The windowless metal box was not what a smuggler had promised 310 miles to the south in Los Amates, Guatemala. There, $7,000 promised a care-free journey to the U.S. border aboard luxury buses with meals included.

Now he could only think of his daughter and the $4,000 they had already paid and couldn’t afford to lose.

“They told me that we were going to come comfortably, eating well, but it was all a lie,” said the man, who agreed to be identified only by his middle name, Jesús, out of fear for his family’s safety.

Since entering office, U.S. President Donald Trump has moved to curb legal and illegal immigration, repeatedly decrying a “crisis” at the border. Earlier this year, he threatened crippling tariffs on Mexican goods unless Mexico curbed the flow of migrants. Mexico responded by deploying thousands of members of its newly formed National Guard along migration routes.

The U.S. then reached bilateral agreements with Guatemala, Honduras and El Salvador aimed at making it much more difficult for migrants crossing those countries to seek asylum in the U.S.

The impact was swift: Total apprehensions and those deemed inadmissible at ports of entry at the southern border reached 977,509 from October 2018 until the end of September, the highest number since 2007 — and a more than 87% increase since the same period a year earlier.

And the price of the journey has grown, often surpassing $10,000 for those from Central America. But there are enticements, like the “package” deal. That was Jesus’ plan — $7,000 all-inclusive for his family of three.

He paid the initial $4,000 installment and departed Honduras on Aug. 15 for the Guatemala border. There the family crossed into Mexico aboard a van with only a cursory glance from a lone Mexican soldier.

That’s where Jesús’ dream turned into a nightmare as his family and about 150 other migrants were piled into the semi-trailer and the truck rumbled north.

A Salvadoran smuggler summarized it this way: To have a safe and efficient trip, “you have to pay.” And with Guatemalan authorities checking people on buses and thousands of National Guard members deployed across Mexico there are more people to pay.

In response to a request for comment, the National Guard said that it has not received any complaints about its personnel taking bribes. The Mexican government said it is working to root out corruption in security agencies, as well as among its immigration enforcement apparatus.

When Jesus got to Coatzacoalcos in southern Mexico where authorities have focused enforcement efforts, five agents from the Attorney General’s Office stopped the truck.
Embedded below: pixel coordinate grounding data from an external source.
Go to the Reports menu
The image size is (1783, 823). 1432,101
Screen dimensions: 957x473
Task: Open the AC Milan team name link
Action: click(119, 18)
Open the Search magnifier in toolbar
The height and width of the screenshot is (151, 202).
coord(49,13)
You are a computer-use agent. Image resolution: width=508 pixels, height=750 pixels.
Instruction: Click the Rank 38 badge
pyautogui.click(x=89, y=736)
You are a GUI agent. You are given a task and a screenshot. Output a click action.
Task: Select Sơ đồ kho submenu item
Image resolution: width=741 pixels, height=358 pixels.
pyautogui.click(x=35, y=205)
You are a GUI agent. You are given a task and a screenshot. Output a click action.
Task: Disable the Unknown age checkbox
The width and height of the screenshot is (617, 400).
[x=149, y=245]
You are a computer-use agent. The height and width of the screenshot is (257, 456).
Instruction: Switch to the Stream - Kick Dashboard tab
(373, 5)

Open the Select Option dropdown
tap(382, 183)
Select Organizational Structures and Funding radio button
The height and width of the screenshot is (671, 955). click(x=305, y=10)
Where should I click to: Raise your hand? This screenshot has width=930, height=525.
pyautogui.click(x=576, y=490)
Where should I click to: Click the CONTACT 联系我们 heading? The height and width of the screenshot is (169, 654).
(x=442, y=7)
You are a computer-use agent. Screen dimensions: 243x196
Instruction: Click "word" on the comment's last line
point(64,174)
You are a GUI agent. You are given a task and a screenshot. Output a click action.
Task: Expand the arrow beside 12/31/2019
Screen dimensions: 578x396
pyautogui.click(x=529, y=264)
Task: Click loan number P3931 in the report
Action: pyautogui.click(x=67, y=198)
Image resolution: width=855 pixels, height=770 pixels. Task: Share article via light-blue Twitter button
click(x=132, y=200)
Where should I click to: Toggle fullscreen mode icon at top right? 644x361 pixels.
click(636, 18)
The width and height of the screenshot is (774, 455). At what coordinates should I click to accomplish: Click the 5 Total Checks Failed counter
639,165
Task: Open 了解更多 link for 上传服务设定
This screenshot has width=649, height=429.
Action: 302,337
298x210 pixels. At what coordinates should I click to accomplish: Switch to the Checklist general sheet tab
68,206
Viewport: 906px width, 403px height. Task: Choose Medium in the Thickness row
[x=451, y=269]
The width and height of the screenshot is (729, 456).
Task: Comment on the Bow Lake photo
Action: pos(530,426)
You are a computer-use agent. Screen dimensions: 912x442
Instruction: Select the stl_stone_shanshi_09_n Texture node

The migrants paid about $35 each to be allowed to continue. In a matter of minutes, the agents made more than $5,000.

In Reynosa, across the border from Hidalgo, Texas, armed men stopped the truck. “I thought they were federal police because they had cones (set up) and were well armed,” he said.

He was wrong. They were from the local cartel and they explained to the migrants how things worked.

Reynosa has been in the grip of organized crime for years. It costs a migrant to enter and to exit. Jesús discovered his $7,000 trip didn’t include these fees: $25 to enter the city and $500 to leave. Jesús also had to pay the $3,000 balance for their trip.

“You pay off the trip or they kill you,” he said.

Jesús and his family crossed the Rio Grande in an inflatable raft the night of Aug. 27. They walked five hours before Border Patrol showed up and they could turn themselves in and request asylum.

A week later, U.S. authorities returned them to the Mexican border city of Matamoros, where hundreds of migrants are camped in deplorable conditions, to await their Dec. 2 court date.

Jesús’ wife decided to return to Honduras with their daughter because it was too dangerous to remain in Mexico. Jesús headed for southern Mexico, where he felt safer, to await the court date.

In late November, Jesús headed for the border. He got as far as the northern city of Monterrey where he learned that the cartel controlling Matamoros required $500 to enter and cross to his court date in Brownsville, Texas. He didn’t have the money.

A day after he missed his Dec. 2 court date Jesús was looking for work in Monterrey — this time to raise the $9,000 a smuggler wanted to bypass U.S. border security.

Being far from his daughter and wife was difficult, he said, “But I have to be strong and move ahead because in Honduras I owe a lot of money.”